Start Registax, press "Select input", browse to the *.avi file and open it.
On the bottom of the first screen is a slider to browse through the frames of the AVI. Go through the frames and find a frame that will serve as a reference frame for the processing, it should fullfill the following criterias:
The alignment box is a square subset of the image that will be used for the calculations of quality and frame alignment. On the left of the screen are 4 different sizes for the alignment box selectable. Choose an alignment feature that is typical for the object and that represents frame quality. This can be only a fragment of the object (left/right part of Saturn's rings, shadow of Jupiter's moon, crater on lunar image...) or the whole object itself like in this case. When the size of the box is chosen, move it over the reference frame to choose the location of the box. Place it with a mouse click to continue to the next Registax screen:
To understand the next screen it's important to have a little knowledge about Fourier Transformations (FFT = FastFourierTransformation) and spatial frequencies. The import part of this screen is the "Registration Properties" box switched on/off by the "Show graph" button. It shows a histogram of the spatial frequencies contained in the alignment box of the reference frame calculated by a 2D Fourier Transformation. The (filtered) FFT spectrum is also available in a separate box switched on/off by the "Show FFT" button.
In order to align frames Registax combines each frame with the reference frame and calculates a FFT to judge displacement. Applying a FFT filter helps in finding displacements more precisely, the filter size is displayed as the blue bar in the "Registration Properties" box. A quite good rule of thumb to set the filter size to the value at which the red spatial frequency histogram curve changes it's slope from > -1 to < -1 and to aim for a small but round red area in the FFT-spectrum.

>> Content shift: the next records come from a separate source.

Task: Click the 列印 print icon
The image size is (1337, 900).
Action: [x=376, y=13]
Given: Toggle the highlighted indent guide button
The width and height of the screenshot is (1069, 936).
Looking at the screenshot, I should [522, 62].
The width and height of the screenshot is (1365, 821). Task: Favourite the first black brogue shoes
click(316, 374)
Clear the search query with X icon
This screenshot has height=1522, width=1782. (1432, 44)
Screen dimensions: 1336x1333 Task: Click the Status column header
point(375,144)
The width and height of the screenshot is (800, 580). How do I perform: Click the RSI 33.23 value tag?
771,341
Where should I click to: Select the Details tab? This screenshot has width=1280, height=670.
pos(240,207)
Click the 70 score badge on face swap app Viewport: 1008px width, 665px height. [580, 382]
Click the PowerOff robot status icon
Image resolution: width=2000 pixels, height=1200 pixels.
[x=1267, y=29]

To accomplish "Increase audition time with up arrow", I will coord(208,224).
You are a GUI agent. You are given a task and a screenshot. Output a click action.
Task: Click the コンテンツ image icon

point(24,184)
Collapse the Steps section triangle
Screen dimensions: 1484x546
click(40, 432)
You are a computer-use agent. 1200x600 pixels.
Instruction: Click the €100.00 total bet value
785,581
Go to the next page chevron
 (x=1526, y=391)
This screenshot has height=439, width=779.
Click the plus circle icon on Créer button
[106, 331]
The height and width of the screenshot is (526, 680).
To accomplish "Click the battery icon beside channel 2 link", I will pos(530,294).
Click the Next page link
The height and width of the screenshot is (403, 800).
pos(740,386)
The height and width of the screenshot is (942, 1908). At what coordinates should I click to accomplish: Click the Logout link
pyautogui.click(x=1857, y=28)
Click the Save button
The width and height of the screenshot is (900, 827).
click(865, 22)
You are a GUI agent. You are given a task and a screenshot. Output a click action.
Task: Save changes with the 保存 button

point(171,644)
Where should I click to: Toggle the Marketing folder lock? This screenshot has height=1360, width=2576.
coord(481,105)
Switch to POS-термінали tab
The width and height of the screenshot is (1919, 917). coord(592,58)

To judge image quality (sharpness) of a frame Registax sums the amounts
of spatial frequencies of a defined band of the histogram curve. Position
and size of this filter band is variable and the task is to find the right
Higher spatial frequencies (to the right in the histogram) represent dark-light changes in a small area, lower spatial frequencies (to the left in the histogram) represent dark-light changes over a wider area. The quality filter band should be set to a frequency range that represents an image feature with high local contrast. Higher values in the histogram (y-value) within the quality filter band indicate a sharp frame, lower values indicate an unsharp/blurred frame.
The example shows the quality filter set to detect a sharp cassini-division of Saturn. Avoid a quality filter band in the range of image-noise, pixel to pixel differences caused by noise should be the highest spatial frequencies in the image.
When everything is set press the "align" button. When you are sure your settings a correct, check the "auto-optimisation" button before.
Depending on machine speed, frame count and alignment box size this step
can take a while, usually a time to fetch some coffee .
Registax will loop through all frames of the AVI, estimate frame quality
and register the frames to the reference frame. When this first loop is
done the "registration properties" graph will show two curves
showing frame quality and registration difference to the reference-frame,
frames are sorted by image quality, best frames first.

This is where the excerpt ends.